* **What you will do**
A complete response lists each line of the data below that includes the word "height".

* **Data to use**
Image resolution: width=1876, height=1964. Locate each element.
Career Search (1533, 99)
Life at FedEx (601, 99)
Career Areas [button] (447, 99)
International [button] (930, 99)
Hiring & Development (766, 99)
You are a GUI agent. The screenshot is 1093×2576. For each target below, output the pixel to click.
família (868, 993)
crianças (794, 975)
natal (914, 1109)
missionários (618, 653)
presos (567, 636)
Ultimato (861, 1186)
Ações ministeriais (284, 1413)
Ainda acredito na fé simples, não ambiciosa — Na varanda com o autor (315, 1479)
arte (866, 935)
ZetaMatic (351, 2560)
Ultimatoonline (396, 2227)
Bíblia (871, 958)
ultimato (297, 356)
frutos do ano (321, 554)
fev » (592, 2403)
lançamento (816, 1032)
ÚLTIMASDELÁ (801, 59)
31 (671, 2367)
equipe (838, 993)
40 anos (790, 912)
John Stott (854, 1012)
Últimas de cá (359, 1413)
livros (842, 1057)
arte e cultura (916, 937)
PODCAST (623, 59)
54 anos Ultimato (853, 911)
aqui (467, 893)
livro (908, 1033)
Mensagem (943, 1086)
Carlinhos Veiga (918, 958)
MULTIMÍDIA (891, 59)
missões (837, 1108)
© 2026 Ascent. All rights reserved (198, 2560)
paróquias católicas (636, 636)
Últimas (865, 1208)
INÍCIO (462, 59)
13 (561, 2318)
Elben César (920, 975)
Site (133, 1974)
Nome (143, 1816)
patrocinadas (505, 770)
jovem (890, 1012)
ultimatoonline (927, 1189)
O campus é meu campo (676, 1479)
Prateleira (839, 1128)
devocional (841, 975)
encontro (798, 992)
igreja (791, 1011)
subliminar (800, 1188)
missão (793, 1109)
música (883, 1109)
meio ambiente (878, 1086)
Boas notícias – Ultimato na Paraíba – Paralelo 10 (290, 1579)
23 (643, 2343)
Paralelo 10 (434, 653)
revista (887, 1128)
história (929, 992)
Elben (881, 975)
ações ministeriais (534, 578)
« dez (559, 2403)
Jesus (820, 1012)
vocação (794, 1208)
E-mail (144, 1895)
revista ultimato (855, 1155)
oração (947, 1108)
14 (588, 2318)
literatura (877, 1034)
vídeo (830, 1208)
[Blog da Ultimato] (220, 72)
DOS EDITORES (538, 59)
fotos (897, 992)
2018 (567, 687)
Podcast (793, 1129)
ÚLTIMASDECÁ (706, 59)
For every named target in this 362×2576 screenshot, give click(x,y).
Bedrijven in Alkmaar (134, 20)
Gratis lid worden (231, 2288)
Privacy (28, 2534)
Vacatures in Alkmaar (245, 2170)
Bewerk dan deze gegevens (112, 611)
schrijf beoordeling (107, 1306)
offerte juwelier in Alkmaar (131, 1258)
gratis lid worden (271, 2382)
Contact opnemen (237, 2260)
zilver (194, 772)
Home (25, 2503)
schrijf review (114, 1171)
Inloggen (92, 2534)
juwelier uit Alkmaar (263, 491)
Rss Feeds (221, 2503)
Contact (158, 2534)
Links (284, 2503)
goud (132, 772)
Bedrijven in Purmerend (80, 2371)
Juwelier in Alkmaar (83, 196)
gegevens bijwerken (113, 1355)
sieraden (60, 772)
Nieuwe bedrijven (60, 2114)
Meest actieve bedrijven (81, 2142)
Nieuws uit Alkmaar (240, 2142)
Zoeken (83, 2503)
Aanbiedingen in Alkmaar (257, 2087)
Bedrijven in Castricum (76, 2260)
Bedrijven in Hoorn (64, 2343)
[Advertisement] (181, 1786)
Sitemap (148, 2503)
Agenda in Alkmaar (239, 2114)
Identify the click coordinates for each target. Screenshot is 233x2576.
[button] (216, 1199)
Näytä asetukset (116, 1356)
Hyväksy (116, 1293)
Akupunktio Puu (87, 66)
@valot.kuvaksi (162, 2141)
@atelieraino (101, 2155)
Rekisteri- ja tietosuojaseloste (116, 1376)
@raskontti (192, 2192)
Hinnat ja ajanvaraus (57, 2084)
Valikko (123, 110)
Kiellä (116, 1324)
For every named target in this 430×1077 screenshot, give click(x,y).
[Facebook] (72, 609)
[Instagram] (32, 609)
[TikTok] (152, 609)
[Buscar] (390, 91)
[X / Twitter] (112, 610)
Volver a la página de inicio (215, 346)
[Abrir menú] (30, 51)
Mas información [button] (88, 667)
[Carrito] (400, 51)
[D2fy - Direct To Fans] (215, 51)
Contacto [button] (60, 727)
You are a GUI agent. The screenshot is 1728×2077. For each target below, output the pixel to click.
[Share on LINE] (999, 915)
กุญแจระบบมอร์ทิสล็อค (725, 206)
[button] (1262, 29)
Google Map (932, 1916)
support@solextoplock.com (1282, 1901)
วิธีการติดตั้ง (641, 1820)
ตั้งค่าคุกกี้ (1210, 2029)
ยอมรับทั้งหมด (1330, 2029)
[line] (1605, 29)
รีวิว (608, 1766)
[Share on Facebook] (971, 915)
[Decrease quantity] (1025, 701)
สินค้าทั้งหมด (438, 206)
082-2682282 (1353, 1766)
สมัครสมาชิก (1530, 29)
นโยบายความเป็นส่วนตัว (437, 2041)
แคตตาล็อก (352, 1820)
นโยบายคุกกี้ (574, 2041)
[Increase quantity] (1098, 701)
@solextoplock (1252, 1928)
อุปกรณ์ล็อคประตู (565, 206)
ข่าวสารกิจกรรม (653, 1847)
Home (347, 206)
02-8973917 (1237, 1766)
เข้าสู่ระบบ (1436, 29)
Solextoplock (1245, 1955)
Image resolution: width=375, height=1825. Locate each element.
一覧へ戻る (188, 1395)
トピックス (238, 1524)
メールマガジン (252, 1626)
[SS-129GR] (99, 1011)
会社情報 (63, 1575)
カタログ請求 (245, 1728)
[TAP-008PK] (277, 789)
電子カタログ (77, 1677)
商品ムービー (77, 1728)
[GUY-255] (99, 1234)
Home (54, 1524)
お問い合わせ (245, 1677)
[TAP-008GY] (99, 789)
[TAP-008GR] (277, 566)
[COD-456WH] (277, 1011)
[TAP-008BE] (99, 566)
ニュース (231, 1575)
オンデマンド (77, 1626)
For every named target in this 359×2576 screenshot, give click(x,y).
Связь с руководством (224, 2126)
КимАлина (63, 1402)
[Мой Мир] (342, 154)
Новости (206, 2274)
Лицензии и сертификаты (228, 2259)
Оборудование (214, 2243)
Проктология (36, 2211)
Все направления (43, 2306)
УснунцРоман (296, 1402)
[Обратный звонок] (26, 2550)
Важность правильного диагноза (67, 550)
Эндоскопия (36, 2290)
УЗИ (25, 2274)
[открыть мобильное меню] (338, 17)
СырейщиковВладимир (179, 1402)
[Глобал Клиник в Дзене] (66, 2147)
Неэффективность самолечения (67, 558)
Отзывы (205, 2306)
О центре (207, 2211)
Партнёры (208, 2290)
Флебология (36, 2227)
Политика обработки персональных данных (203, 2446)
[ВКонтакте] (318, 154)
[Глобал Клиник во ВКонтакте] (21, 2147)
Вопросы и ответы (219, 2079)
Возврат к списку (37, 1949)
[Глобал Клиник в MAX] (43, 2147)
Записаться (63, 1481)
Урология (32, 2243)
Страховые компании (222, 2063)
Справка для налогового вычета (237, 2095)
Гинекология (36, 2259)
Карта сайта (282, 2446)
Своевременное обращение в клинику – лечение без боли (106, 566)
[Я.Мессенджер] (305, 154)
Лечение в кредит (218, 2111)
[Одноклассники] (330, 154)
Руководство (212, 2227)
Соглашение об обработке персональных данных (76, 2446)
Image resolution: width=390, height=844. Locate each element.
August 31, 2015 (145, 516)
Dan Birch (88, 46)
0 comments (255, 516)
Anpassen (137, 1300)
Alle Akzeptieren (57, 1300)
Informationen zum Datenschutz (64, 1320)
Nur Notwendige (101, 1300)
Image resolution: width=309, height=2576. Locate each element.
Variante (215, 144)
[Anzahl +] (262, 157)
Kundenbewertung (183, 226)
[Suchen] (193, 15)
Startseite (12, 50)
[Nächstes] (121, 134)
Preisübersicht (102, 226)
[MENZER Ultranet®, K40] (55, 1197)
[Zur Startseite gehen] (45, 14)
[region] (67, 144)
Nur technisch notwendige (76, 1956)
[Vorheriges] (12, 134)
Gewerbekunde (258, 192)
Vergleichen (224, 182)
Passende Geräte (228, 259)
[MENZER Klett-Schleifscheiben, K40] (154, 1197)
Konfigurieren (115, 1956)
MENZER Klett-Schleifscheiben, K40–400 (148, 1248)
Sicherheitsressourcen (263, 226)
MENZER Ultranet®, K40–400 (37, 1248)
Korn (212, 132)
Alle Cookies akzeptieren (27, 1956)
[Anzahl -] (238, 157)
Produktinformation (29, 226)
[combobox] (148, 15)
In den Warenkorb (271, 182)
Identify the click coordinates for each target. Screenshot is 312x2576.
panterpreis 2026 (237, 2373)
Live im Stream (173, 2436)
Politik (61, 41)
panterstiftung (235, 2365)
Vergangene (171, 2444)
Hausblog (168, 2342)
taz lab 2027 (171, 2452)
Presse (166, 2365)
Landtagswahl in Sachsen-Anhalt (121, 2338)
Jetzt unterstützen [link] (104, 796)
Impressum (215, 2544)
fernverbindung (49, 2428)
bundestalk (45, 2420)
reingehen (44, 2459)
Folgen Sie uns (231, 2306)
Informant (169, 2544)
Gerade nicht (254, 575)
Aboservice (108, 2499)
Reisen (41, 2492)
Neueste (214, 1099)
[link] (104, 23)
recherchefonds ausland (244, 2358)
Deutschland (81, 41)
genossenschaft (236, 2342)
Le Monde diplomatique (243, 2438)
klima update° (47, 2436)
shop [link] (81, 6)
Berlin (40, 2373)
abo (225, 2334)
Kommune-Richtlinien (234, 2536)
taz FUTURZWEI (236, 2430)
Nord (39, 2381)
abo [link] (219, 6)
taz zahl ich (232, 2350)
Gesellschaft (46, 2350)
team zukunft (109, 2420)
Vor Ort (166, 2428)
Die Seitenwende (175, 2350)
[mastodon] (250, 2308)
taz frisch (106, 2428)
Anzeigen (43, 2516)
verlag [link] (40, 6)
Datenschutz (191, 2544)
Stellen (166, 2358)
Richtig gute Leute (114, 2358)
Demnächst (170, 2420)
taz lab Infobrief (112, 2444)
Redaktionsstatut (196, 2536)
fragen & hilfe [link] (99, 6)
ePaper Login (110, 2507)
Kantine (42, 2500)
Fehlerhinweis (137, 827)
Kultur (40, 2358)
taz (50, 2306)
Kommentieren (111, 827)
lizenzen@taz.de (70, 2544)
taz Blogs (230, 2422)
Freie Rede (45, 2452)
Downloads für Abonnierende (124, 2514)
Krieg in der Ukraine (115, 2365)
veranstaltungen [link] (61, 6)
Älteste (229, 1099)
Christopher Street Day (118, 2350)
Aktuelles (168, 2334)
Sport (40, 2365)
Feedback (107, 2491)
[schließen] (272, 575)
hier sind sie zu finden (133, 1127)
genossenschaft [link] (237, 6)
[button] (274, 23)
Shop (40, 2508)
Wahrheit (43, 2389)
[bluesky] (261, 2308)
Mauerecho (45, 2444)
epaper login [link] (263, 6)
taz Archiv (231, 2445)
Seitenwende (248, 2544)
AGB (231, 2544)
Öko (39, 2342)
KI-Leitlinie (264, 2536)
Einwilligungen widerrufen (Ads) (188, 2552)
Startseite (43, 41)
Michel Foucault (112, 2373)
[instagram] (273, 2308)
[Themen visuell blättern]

* **Answer area**
Image resolution: width=1876, height=1964. Locate each element.
Image resolution: width=375, height=1825. Locate each element.
Image resolution: width=390, height=844. Locate each element.
Image resolution: width=309, height=2576. Locate each element.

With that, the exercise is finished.